More than 20 people were killed Wednesday in fighting between government soldiers and Islamist insurgents in central Somalia, witnesses and officials said.
Al-Shabab fighters attacked a Somali National Army base in El-Hareri, a village in the Galguduud region, before dawn. The commander of the base, Colonel Ahmed Mohamed, told VOA's Somali service that 18 militants, five government soldiers and a civilian were killed during the fighting.
“They attacked our base with hundreds of heavily armed fighters and 10 battle wagons mounted with machine guns,” he said. “We managed to repulse the attack, and our troops then counterattacked.” Each side lost a vehicle in the clash, he said.
Abulle Idow, a resident contacted via telephone, said locals went to the base after the fighting and saw more than 20 dead bodies.
More than 10 militants and two government soldiers were injured in the attack, government officials said.

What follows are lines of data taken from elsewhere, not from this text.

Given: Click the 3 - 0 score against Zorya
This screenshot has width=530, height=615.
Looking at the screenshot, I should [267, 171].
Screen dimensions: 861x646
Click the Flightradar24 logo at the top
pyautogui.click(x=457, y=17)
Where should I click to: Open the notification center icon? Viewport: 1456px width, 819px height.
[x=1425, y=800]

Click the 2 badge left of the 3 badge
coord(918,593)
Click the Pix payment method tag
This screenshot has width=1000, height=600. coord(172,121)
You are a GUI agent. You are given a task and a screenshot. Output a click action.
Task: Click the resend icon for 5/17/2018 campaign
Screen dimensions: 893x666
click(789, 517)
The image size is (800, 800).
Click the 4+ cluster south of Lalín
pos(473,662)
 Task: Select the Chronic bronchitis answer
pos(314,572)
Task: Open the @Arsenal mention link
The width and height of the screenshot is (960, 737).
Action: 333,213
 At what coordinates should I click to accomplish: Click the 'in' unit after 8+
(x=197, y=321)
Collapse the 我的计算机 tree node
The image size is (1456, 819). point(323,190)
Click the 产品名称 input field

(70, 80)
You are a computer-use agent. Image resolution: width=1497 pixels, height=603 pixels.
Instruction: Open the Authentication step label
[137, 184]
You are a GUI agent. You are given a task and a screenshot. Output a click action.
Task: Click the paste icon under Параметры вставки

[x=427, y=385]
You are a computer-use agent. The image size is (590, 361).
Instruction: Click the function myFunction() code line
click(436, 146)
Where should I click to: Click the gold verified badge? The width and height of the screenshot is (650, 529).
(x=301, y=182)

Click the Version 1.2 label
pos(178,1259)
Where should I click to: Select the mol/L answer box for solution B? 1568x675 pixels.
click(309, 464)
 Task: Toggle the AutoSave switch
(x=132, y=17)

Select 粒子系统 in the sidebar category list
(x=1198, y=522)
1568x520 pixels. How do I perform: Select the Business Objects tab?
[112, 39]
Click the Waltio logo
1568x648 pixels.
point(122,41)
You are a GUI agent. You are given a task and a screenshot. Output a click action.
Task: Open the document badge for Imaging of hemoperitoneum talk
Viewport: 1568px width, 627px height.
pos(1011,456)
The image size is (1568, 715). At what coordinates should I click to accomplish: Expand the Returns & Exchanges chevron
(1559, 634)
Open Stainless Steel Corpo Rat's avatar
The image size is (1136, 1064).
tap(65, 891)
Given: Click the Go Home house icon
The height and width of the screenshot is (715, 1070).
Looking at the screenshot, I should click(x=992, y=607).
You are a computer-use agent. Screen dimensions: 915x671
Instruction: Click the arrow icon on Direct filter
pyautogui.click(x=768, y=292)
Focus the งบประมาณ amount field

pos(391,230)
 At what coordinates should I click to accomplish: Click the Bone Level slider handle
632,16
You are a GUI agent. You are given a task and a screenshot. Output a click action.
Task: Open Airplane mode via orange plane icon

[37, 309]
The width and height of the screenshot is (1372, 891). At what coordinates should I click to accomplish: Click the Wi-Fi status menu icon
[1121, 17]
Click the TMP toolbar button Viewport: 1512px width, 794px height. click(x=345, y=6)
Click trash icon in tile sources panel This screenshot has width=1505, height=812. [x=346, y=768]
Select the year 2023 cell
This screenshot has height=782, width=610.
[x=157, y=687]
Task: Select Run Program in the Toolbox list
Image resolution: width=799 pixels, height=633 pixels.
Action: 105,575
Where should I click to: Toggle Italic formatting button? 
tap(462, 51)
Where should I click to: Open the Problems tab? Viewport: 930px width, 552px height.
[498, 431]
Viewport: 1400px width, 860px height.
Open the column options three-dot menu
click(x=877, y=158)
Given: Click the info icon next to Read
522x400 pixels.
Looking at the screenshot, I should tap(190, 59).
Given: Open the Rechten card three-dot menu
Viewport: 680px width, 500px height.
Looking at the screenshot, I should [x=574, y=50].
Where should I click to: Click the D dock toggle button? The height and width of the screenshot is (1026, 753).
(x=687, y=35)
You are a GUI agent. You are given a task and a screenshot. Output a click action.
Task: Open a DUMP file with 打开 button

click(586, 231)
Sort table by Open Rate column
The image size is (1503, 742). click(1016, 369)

Radio Andalus, al-Shabab's mouthpiece in Somalia, reported that the militants had initially seized control of the base and killed more a dozen government soldiers, but Mohamed denied that.
“They did not seize the base,” he said. “They attacked us with a large number of militants from different regions of Somalia to inflict us a great loss, but thanks to Allah, they failed.”
Since 2006, al-Shabab has tried to overthrow Somalia's federal government and set up a state based on a strict interpretation of Sharia, or Islamic law. The group once controlled most of southern Somalia but was ousted from major cities and towns by the African Union mission in Somalia, AMISOM.
Last Saturday, a suspected al-Shabab suicide bomber attacked a hotel in Mogadishu, killing at least 15 people. Among those killed was Buri Mohamed Hamza, a Somali government minister with Canadian citizenship, and Duale Shahid, a young Somali doctor whose father was killed in a similar hotel attack in Mogadishu in 2009.